How much would you charge to power wash a split level house?


----------



## canada4 (Jun 11, 2005)

I would just go to 'The HD' and rent a big pressure washer. Thats what I did, and it saved be a bundle.


----------



## BustedThumb (Aug 9, 2005)

I powerwashed several areas of my house and garage, back porch, sidewalk to garage, garage slab and about 240 ft of sidewalk and curb and it took me 6 hours straight. The maching cost 65.00 for the day. 

If it was for a paying customer I would charge 75.00 for equipment, fuel and trip charge, plus 20.00 an hour.


----------



## reids (Sep 11, 2005)

*keep it clean*



Cgratin said:


> How much would you charge to power wash a split level house?

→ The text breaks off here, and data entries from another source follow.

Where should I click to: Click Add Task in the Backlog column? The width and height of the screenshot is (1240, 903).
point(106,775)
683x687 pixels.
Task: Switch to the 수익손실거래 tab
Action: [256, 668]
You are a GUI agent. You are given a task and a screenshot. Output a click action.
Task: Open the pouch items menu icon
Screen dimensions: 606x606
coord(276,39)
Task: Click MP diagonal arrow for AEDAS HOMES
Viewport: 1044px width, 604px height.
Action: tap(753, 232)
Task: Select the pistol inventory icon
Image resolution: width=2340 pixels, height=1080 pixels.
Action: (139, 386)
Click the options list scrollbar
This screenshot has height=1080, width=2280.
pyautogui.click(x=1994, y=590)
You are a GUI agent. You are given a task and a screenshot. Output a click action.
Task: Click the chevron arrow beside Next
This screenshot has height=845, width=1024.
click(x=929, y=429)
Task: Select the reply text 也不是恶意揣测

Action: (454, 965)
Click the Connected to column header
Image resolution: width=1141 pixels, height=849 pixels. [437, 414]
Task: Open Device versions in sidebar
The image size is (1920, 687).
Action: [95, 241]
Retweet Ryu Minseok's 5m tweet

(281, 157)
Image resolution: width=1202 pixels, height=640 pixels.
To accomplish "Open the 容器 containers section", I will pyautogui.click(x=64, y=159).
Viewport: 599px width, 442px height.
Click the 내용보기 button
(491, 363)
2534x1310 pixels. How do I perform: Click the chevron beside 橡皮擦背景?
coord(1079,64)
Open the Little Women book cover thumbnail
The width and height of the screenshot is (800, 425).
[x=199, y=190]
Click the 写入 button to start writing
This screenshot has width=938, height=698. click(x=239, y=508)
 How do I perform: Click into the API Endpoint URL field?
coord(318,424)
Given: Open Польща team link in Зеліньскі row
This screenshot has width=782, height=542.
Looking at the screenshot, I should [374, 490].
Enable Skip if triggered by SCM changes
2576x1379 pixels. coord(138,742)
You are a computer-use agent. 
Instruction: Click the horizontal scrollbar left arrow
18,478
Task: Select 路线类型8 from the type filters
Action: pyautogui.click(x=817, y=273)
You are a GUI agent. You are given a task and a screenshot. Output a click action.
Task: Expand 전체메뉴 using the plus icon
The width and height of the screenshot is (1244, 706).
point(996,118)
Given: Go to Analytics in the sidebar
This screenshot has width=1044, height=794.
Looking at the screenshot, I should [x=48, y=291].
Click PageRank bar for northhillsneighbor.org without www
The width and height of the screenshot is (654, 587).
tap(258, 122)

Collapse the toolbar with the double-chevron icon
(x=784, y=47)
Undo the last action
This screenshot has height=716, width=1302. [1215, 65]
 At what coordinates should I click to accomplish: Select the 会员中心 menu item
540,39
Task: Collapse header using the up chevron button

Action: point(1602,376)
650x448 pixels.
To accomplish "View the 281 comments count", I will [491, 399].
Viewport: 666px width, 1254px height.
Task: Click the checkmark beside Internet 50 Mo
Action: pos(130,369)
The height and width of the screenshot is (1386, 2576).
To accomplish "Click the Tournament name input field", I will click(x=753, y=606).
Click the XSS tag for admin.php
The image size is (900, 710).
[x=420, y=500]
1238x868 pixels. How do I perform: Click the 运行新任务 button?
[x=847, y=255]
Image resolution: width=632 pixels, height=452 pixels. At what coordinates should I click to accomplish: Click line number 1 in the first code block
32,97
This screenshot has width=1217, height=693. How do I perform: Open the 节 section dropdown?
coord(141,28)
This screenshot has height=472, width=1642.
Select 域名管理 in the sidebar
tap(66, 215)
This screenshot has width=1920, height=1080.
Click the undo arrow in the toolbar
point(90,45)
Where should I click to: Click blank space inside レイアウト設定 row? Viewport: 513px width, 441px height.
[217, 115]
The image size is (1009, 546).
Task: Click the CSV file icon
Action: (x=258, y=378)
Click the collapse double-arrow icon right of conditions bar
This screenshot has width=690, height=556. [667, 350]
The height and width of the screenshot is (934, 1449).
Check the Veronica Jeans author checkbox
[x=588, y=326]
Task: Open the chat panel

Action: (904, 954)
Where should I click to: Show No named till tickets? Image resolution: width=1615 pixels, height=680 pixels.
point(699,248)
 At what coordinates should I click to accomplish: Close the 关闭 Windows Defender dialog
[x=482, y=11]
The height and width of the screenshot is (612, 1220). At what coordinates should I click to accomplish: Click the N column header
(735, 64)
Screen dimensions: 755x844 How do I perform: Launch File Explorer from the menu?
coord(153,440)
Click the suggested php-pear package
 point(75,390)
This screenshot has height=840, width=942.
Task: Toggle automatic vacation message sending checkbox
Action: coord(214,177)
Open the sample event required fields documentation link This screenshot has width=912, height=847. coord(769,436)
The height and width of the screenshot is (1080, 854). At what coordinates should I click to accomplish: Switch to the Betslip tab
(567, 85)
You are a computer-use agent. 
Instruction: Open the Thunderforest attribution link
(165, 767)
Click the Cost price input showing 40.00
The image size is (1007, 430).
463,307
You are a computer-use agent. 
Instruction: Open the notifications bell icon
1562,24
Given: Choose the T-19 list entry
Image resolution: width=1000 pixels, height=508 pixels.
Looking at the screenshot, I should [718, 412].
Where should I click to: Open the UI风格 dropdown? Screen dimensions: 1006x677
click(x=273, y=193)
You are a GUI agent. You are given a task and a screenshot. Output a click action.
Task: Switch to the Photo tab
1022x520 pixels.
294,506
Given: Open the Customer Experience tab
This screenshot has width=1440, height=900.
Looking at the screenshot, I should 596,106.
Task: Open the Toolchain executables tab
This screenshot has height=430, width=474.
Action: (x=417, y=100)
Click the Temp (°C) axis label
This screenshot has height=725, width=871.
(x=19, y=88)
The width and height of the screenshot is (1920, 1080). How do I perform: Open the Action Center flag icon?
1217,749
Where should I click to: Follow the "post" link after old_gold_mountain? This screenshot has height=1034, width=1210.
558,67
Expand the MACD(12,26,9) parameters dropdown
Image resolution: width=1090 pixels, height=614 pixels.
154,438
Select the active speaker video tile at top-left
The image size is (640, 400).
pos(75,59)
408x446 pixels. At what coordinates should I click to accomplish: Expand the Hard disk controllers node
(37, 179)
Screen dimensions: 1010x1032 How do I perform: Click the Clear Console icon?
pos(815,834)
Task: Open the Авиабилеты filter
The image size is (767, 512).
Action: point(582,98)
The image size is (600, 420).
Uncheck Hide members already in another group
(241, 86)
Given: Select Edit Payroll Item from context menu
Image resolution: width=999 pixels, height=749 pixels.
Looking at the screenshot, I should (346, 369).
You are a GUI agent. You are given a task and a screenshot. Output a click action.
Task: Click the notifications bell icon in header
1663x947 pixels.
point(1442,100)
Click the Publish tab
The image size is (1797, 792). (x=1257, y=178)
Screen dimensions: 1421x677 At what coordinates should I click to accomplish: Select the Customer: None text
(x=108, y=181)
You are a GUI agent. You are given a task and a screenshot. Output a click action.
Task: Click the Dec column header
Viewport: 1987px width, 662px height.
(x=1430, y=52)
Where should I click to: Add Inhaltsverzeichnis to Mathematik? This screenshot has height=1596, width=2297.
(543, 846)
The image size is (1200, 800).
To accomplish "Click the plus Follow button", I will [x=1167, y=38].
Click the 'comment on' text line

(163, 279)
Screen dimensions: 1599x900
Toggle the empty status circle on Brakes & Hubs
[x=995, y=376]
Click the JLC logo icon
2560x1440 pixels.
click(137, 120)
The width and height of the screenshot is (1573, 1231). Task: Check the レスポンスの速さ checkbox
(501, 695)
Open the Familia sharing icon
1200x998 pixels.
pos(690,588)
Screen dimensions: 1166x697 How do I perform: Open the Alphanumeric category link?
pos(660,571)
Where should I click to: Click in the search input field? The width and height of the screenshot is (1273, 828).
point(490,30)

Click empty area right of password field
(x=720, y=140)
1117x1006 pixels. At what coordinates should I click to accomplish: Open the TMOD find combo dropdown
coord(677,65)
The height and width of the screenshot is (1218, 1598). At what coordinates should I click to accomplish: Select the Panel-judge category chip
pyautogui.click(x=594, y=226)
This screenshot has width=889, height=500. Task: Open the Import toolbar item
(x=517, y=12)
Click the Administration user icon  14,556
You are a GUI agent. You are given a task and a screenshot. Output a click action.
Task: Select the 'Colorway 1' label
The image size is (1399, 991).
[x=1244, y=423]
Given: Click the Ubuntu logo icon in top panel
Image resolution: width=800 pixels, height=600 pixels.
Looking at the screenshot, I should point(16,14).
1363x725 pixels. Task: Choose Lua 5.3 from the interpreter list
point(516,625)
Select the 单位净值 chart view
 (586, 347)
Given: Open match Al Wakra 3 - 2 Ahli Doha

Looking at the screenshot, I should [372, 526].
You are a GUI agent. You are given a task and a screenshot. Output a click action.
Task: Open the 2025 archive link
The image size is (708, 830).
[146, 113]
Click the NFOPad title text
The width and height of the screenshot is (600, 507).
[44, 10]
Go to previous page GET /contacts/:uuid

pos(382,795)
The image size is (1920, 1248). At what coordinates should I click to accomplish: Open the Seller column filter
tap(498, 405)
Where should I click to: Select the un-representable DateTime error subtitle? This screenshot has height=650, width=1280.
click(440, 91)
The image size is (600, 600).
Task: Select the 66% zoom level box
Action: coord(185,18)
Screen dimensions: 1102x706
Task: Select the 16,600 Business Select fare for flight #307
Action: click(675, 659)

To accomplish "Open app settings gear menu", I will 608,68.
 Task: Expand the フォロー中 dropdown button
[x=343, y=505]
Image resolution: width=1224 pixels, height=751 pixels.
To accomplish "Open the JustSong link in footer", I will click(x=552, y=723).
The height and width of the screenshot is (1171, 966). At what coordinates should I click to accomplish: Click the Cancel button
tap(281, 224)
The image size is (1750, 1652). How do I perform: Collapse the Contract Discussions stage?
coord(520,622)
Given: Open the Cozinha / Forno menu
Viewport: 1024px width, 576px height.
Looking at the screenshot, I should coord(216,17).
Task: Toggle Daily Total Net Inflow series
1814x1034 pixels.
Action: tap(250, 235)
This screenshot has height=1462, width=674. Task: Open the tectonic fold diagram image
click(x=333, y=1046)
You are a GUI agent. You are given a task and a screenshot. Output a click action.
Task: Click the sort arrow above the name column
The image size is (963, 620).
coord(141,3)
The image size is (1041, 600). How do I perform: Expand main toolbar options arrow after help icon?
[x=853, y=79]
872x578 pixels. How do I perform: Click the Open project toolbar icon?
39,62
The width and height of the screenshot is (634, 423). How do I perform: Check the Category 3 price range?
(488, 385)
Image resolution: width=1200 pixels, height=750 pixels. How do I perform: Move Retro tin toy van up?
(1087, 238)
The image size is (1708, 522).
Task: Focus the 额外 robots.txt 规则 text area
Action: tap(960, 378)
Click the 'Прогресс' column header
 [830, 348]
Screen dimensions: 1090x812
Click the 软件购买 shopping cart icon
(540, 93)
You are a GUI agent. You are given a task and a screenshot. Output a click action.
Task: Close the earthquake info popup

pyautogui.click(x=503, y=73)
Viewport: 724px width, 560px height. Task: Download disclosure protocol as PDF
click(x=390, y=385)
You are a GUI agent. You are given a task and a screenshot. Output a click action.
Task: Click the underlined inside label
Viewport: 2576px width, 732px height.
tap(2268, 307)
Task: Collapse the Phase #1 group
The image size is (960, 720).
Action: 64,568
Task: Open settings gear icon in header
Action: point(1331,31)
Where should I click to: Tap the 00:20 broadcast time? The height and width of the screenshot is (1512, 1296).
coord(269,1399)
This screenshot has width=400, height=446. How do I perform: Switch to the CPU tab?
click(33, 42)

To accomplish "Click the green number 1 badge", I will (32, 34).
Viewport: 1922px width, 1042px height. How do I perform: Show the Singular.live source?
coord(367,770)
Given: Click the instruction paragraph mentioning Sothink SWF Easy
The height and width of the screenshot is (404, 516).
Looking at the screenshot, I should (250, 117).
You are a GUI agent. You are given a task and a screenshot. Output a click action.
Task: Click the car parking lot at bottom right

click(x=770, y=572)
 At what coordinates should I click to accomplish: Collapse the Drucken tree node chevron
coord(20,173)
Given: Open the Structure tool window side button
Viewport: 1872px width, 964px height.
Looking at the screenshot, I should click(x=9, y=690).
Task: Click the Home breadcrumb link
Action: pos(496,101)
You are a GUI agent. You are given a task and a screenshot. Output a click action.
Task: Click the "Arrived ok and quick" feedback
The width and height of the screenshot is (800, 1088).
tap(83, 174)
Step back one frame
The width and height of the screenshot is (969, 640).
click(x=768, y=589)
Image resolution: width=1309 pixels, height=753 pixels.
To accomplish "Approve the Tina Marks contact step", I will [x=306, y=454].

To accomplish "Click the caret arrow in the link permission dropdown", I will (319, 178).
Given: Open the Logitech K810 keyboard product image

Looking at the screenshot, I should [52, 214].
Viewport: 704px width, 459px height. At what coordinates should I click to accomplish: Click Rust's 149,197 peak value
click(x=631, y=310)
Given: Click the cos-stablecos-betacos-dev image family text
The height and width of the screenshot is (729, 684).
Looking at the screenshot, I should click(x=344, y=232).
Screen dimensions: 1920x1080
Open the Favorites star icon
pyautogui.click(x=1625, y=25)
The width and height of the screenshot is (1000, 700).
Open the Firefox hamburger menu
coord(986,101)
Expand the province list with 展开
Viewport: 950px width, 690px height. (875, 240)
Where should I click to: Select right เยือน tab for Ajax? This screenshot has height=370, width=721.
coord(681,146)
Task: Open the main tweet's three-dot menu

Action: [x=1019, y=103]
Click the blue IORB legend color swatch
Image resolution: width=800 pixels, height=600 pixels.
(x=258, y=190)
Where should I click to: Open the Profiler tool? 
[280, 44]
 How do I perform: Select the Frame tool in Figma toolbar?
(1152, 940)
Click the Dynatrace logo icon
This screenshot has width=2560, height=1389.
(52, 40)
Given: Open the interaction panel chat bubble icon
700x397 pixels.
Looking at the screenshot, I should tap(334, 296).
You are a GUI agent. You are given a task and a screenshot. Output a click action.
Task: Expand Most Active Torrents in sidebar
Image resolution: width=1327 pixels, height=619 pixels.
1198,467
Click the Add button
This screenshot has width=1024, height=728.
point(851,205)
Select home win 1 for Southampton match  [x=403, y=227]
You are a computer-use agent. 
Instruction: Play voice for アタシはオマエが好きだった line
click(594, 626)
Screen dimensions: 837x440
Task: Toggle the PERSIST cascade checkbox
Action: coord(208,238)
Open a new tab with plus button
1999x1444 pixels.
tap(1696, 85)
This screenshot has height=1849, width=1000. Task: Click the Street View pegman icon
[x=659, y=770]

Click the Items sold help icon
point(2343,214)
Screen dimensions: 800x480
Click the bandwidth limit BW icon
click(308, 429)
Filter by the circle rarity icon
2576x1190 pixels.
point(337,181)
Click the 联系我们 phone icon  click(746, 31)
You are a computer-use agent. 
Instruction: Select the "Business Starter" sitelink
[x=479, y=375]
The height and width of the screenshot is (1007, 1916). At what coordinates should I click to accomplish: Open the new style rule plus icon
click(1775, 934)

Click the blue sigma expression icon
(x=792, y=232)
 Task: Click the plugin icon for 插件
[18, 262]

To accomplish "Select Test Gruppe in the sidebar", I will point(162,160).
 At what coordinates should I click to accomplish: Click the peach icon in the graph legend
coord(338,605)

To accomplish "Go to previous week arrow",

we live in new jersey and if you are doing it alone i would charge $300.00dollars and you can do it in a day . dont forget about fuel for you truck .


----------



## plazaman (Apr 17, 2005)

Power wash & seal about 1700 sq, ft of deck, rails, steps. 

Washing took 2 days, sealing 1.

Charged $800


----------



## slickshift (Jun 14, 2005)

Going rate around here is about $350
Unless the mold and/or mildew is really heinous and lots of Jomax and Bleach is needed


----------



## carpenter 1st (Sep 2, 2005)

around here i could go to wal-mart and BUY a 2000 p.s.i. pressure washer for $200. (briggs & stratton) nobody's gonna pay anything close to that here. off-topic a bit, but speaking of wal-mart... i saw a unique generator in the back of a beat-up truck. a 4-cylinder nissan motor, complete with radiator,battery, ac converter and 4 three-prong outlets , all mounted to a steel frame. (it sounds like a blender,but gets good gas mileage...)


----------



## greenpastureslc (Oct 19, 2005)

I get $1 per lnft single level $2 for 2 story. If its split level measure each section out an charge accordingly.


----------